** Start **

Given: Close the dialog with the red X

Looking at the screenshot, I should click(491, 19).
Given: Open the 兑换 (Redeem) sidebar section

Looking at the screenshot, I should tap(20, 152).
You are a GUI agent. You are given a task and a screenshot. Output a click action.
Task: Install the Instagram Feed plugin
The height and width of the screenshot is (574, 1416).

** End **

» Task brief
Rewrite all of the data above, replacing "dialog" with "window" and leaving everything else unchanged.

» The completed task
Given: Close the window with the red X

Looking at the screenshot, I should click(491, 19).
Given: Open the 兑换 (Redeem) sidebar section

Looking at the screenshot, I should tap(20, 152).
You are a GUI agent. You are given a task and a screenshot. Output a click action.
Task: Install the Instagram Feed plugin
The height and width of the screenshot is (574, 1416).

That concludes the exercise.